── Passage ──

Finally receiving Academy Awards wins for “Best Achievement in Directing” and “Best Motion Picture of the Year”, Martin Scorsese brings to you, The Departed (2006). Putting on another epic scaled production, Scorsese gathers another epic cast. The film stars Leonardo DiCaprio, Matt Damon, Jack Nicholson, Mark Wahlberg, Alec Baldwin, and Martin Sheen… do I need to continue? The narrative centers around, Billy Costigan (DiCaprio), a South Boston policeman assigned to an undercover job to infiltrate an Irish-run mob organized by the head, Frank Costello (Nicholson). As Billy gains the trust of the mobster, Frank works on the other end and devises a plan of his own. He sends criminal, Colin Sullivan (Damon), to infiltrate the Boston police force in order to report on all police work and investigative activity to Costello. Soon, both forces learn they have a mole amongst their people, forcing Billy and Colin to discover each other’s true identities to save their own lives. The film follows both character’s trials while stepping on each other’s toes, and traces them down until one DEPARTS.

───
── Listed entries ──

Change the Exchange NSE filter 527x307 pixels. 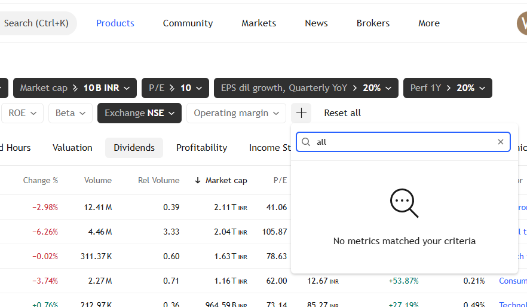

───
── Listed entries ──

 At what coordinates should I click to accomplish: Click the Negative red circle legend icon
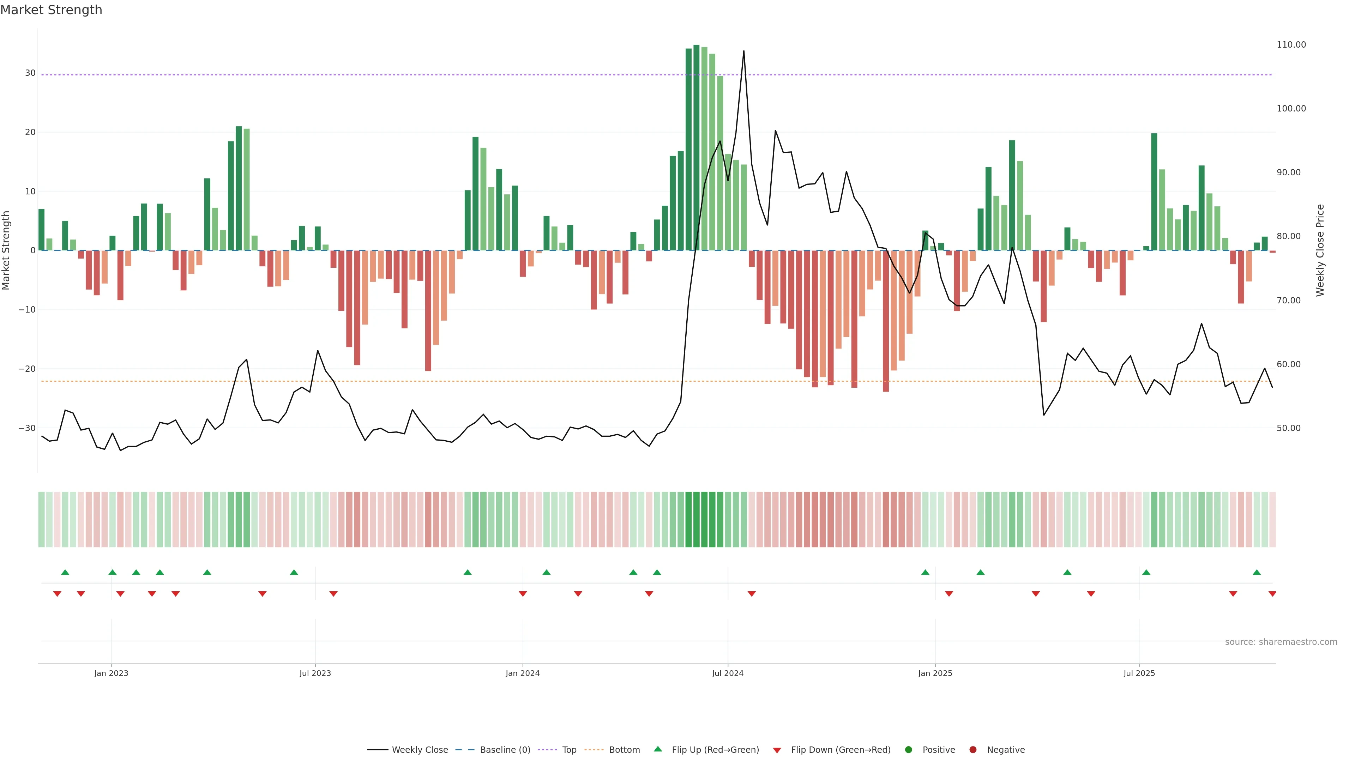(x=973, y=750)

───

# Exercise directions
Please mark each statement yes or no according to the review of The Departed, and quote the words from the review that settle it. 1. Billy Costigan is a South Boston policeman. 2. Frank Costello sends Colin Sullivan to infiltrate the Irish mob. 3. Scorsese won an Academy Award for directing. The entries come from a different source than the review.

# Finished exercise
1. Yes: "a South Boston policeman assigned to an undercover job"
2. No: "He sends criminal, Colin Sullivan (Damon), to infiltrate the Boston police force"
3. Yes: "Finally receiving Academy Awards wins for “Best Achievement in Directing”"